Dismissal of Claims because of Arbitration Provision or Res Judicata
Centerlight also argues for dismissal under CPLR §3211(a)(5) because "the cause of action may not be maintained because of arbitration and award, collateral estoppel, discharge in bankruptcy, infancy or other disability of the moving party, payment, release, res judicata, statute of limitations, or statute of frauds." CPLR § 3211 (Consol., Lexis Advance through 2021 released Chapters 1-656).
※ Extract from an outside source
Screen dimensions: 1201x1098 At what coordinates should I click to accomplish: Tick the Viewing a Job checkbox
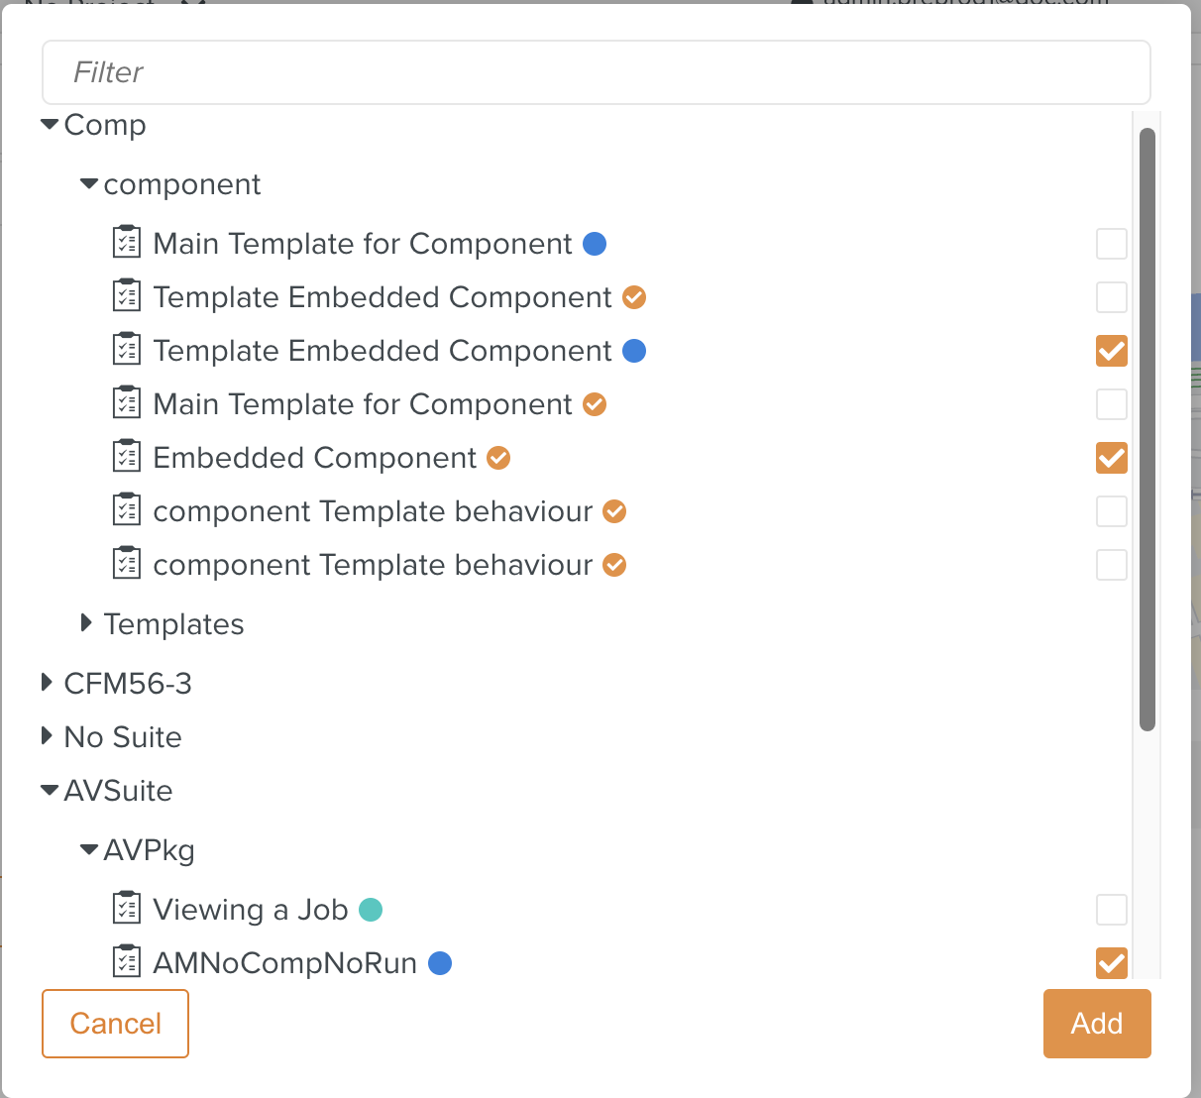(1112, 910)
This court finds no valid argument or law supporting dismissal pursuant to §3211(a)(5). As to any argument that arbitration and award should prevent the court from hearing the case, there was not an arbitration award issued between the parties. As to any argument that the Freeman case, discussed supra, is res judicata, Freeman is distinguishable because the Plaintiff in that case was seeking to vindicate rights given to him by the collective bargaining agreement, whereas here, the Plaintiff is seeking to vindicate rights given to him exclusively by the NYLL. As such, the courts are not deciding the same issue and the Freeman case cannot bar this claim on the basis of res judicata. Thus, the motion to dismiss pursuant to CPLR 3211(a)(5) is denied.
Dismissal of Failure to Provide Wage Statements Claim as Refuted by Documentary Evidence
Defendant argues that Defendant provided wage statements that constitute documentary evidence refuting Plaintiffs claim for failure to provide accurate wage statements. Defendants argue that because the wage statements submitted allegedly complied with NYLL Article 6, § 195(3), that the issue of the accuracy of the wage statements has been disposed of by documentary proof. Under CPLR §3211(a)(1), a dismissal is warranted only if the documentary evidence submitted conclusively establishes a defense to the asserted claims as a matter of law. See, e.g., Heaney v Purdy. 29 N.Y.2d 157 (1971).
Here, Plaintiff does not argue that Centerlight did not provide wage statements. Plaintiff also does not argue that Centerlight"s wage statements were defective because they did not comply with the statute. Plaintiff argues that Plaintiffs wage statements were not accurate because they do not adequately reflect all time and hours the Plaintiff worked and was allegedly not paid for. As such, dismissal is inappropriate here as Centerlight has not conclusively refuted Plaintiffs claims as a matter of law by documentary evidence by simply providing wage statements. Copper v Cavalry Staffing, LLC, 132 F.Supp.3d 460, 465 (EDNY 2015). Plaintiffs claims are not disputed by documentary evidence and thus the motion to dismiss under §3211(a)(1) is denied.
Accordingly, it is ORDERED that Defendant New York City Housing Authority's motion for summary judgment is denied.
This constitutes the decision and order of this Court.